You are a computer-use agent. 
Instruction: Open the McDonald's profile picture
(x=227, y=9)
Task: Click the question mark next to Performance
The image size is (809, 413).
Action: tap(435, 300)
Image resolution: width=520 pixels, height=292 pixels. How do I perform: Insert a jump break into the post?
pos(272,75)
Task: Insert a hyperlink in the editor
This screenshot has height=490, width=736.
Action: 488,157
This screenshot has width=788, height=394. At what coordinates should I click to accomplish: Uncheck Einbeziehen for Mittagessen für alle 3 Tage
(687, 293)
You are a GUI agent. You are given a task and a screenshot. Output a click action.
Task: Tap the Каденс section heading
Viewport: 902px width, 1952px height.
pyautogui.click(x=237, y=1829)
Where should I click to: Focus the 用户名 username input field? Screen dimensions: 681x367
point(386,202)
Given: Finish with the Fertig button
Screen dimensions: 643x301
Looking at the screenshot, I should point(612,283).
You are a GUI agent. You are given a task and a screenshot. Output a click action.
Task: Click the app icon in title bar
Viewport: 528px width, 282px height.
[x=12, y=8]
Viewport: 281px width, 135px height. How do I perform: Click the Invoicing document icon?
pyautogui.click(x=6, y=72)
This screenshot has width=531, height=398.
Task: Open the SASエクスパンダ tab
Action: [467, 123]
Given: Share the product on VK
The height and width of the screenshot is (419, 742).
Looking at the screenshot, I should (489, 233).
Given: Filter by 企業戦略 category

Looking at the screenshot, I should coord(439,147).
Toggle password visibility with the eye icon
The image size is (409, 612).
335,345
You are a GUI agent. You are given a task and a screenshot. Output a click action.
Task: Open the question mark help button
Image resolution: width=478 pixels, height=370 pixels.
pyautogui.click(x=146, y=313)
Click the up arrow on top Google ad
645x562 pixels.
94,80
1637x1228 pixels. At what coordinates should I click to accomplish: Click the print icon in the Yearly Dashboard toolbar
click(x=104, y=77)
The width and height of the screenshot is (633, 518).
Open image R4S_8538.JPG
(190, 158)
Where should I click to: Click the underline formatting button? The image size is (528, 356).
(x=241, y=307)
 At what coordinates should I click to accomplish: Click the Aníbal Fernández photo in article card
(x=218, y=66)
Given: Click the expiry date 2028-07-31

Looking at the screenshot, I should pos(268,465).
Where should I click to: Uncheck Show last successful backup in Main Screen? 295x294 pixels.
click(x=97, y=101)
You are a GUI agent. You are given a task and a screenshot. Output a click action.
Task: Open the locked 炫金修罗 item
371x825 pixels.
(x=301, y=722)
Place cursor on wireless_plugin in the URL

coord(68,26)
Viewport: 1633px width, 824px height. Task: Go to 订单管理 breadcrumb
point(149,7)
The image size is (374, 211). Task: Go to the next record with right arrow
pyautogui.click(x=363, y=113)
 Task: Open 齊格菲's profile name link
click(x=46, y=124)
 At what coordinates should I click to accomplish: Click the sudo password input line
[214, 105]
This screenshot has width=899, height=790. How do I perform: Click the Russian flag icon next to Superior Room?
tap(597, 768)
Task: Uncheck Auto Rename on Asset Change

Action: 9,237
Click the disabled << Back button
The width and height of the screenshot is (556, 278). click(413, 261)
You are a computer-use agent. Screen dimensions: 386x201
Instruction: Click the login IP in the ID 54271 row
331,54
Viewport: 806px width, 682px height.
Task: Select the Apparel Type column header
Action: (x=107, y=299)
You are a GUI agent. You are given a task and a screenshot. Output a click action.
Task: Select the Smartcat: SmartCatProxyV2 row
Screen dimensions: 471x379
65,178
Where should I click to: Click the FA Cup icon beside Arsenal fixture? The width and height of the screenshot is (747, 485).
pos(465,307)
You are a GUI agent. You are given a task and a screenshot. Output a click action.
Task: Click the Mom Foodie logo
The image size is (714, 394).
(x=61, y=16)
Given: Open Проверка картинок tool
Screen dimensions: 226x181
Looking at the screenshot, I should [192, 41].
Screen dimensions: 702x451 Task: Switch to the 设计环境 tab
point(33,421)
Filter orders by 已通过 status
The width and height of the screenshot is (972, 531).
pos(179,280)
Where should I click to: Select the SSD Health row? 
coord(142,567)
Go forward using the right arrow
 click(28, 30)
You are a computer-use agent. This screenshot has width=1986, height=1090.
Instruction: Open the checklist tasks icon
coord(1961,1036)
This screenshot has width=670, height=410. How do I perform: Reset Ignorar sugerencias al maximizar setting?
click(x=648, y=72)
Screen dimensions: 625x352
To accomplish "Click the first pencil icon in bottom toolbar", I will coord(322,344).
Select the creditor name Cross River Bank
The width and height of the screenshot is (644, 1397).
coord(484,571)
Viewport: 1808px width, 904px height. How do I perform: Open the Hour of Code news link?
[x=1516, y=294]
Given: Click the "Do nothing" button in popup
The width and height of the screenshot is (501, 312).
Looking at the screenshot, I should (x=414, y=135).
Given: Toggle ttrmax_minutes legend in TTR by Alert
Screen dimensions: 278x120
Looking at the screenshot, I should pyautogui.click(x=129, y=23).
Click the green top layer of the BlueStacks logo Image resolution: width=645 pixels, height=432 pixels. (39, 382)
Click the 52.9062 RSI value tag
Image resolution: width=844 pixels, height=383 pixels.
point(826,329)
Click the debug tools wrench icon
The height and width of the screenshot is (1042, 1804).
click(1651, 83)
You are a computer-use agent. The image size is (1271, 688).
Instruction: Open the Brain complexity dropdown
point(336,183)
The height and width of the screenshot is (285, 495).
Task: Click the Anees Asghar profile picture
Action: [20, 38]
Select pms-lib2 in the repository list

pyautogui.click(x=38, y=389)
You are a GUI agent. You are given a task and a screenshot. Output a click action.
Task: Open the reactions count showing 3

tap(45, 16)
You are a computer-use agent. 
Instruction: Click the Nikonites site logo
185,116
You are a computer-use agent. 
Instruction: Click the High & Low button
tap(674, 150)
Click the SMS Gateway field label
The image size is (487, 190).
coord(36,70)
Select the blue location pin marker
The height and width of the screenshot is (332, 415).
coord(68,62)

|---|

Exercise description: Lines containing the word "question": copy every one of them from the records above.

Written response:
Task: Click the question mark next to Performance
Task: Open the question mark help button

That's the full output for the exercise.